A coalition led by the CDU-CSU would be more palatable for the liberals, but the two parties will almost certainly need a third to make up the numbers.
The most obvious candidate here is the Greens, which would result in a “Jamaica” coalition named after the gold, green and black of that country’s flag.
Drivers pass campaign posters from the Left, the FDP, the Greens, SPD and CDU. Which of these could work together after the election?
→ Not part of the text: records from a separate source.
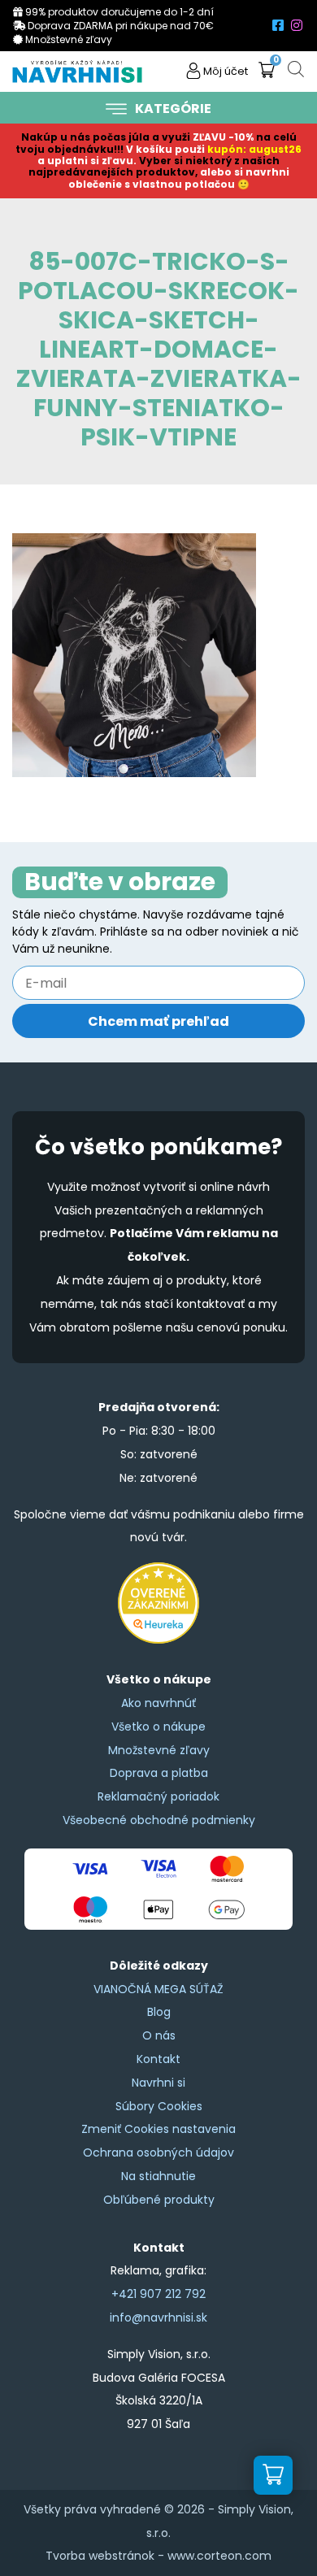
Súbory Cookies (158, 2106)
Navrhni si (158, 2082)
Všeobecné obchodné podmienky (159, 1820)
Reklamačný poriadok (158, 1796)
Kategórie (173, 108)
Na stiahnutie (158, 2176)
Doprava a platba (159, 1773)
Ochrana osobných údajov (158, 2152)
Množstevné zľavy (159, 1750)
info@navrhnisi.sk (158, 2317)
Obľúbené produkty (159, 2200)
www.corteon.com (219, 2556)
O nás (159, 2035)
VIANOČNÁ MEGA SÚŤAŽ (158, 1989)
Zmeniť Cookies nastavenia (158, 2129)
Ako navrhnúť (158, 1703)
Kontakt (158, 2059)
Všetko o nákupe (158, 1726)
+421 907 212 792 (158, 2294)
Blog (159, 2012)
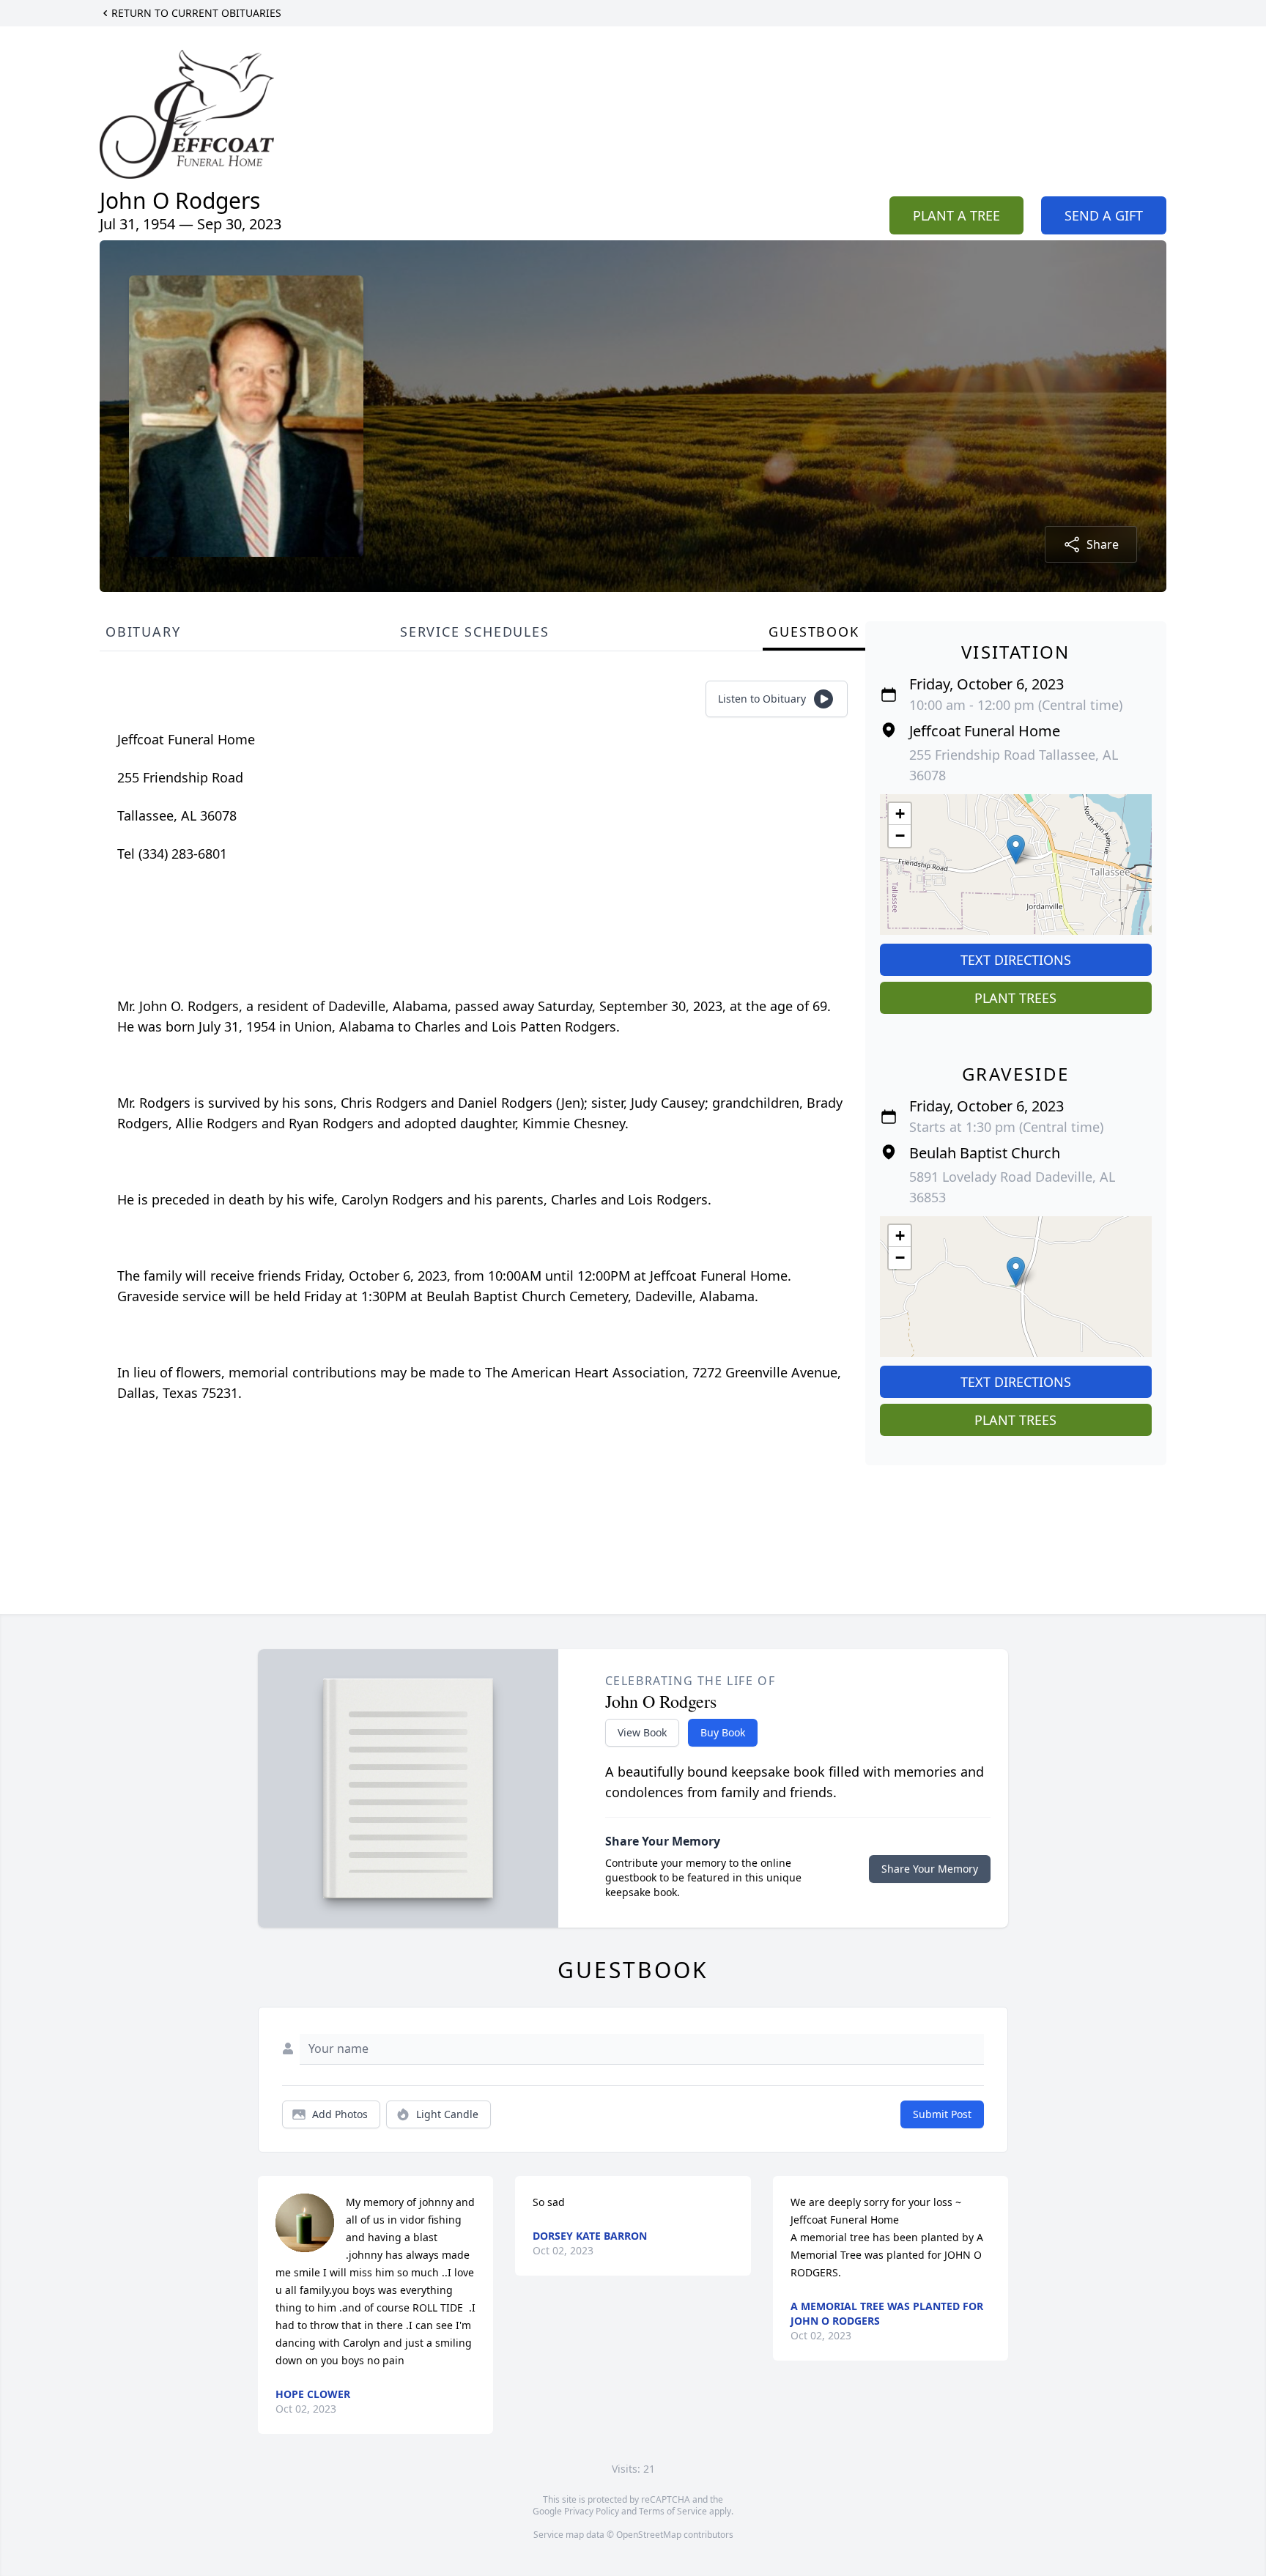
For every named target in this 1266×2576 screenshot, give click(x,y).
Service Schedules (474, 631)
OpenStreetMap (648, 2534)
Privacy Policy (591, 2511)
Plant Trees (1015, 998)
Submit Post (942, 2114)
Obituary (143, 631)
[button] (1016, 849)
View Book (642, 1732)
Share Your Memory (929, 1869)
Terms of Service (673, 2511)
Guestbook (814, 631)
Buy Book (722, 1732)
Photo: picture alliance/dpa | Kay Nietfeld
On the other hand, when those three parties were in talks to form a coalition after Germany’s last election in 2017, the FDP dramatically walked out over disagreements on migration and energy policy.
Germany’s last two governments have been formed of a coalition between the conservative CDU-CSU and the SPD, known as a “grand coalition” or GroKo in German, as these have traditionally been the country’s two biggest parties.
Another grand coalition could technically be an option, albeit most likely with the SPD as the biggest party this time.
However, Scholz has previously ruled this out and in a recent TV interview said his “whole aim” was “for the CDU-CSU to get a chance to rest in opposition”.
Kenya or Germany
A grouping of the SPD, the CDU-CSU and the Greens could also be a possibility, known as a “Kenya” coalition, as the colours would match the black, red and green of that country’s flag.
The SPD could also seek to team up with the CDU-CSU and the FDP – to form a coalition whose colours match Germany’s own black, red and gold national banner.
If the SPD and the Greens both do slightly better than expected, there is a chance they could form a coalition alone — which would certainly make things easier.
If no one can agree, a minority government is also a possibility.
But whatever happens, there are likely to be many weeks of haggling, flirting and backstabbing to come in the weeks after September 26th.